Have just finished reading Luc Boltanski’s On Critique: A Sociology of Emancipation (Polity, 2011), a terrific book. Hope to post at least three or four times with comments and thoughts it inspires.
Right now, I want to work through his account of institutions, since I have been complaining for months that the allergy to institutionalization found in contemporary social movements and in Hannah Arendt (as well as in many other places) severely hampers the potential effectiveness of a would-be leftist politics.
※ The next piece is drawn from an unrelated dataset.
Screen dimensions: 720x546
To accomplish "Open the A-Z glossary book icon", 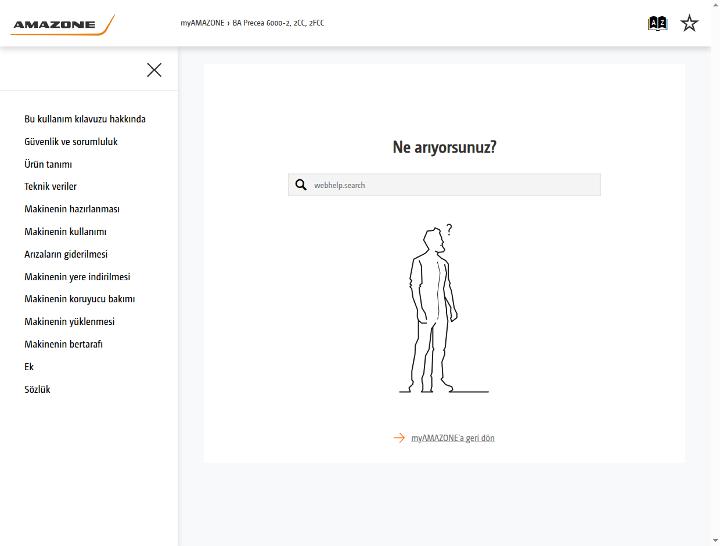I will [x=658, y=23].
Boltanski recognizes that there are many competing definitions of institutions out there. Boltanski takes a roughly functionalist approach himself (although I am sure he would hate to see it characterized as such). He accepts the William James (he doesn’t cite James, but he does call himself a pragmatist) notion of our selves embedded in a “blooming, buzzing confusion,” the “flux” or the “flow” of time and events that generates the “stream” of consciousness as one perception or thought succeeds another. Boltanski calls this flux, this onslaught, “the world.” We can assimilate his notion of “the world” to James’s interest in “the more.” The world is always more than we can take in; it always exceeds our conceptual and perceptual powers; any picture or representation we might produce of the world will always fall short of fully, completely representing it (we might want to go Heideggerian here and think of the “age of the world picture” but without Heidegger’s insistence that this is a modern pathology).
To survive in the flux, any society must construct some stabilities, some things that can be taken for granted. Boltanski calls that construction “reality.” Crucially, reality is necessarily a collective product—and Boltanski’s reasoning for that claim (which he underwrites with an appeal to J. L. Austin’s notion of “felicity”) could be tied back to James’s radical empiricism essays (“How Two Minds Can Know One Thing,” and “Is Radical Empiricism Solipsistic”) as well as to Wittgenstein’s denial of the possibility of a “private language.” “An institution is a bodiless being to which is delegated the task of stating the whatness of what is” (Boltanski, 75)—i.e. of fixing in place a certain version of “reality” that has a stability and permanence that stands over against the “uncertainty” that characterizes individual existence in the flux. “That is why the phenomenology of institutions attributes to them as an essential property: their capacity to establish enduring or even, in a sense, eternal entities. Unlike the individual bodies of those who give them a voice, serve them, or simply live and die in spheres of reality they [institutions] help to cohere and to last, they seem removed from the corruption of time” (75).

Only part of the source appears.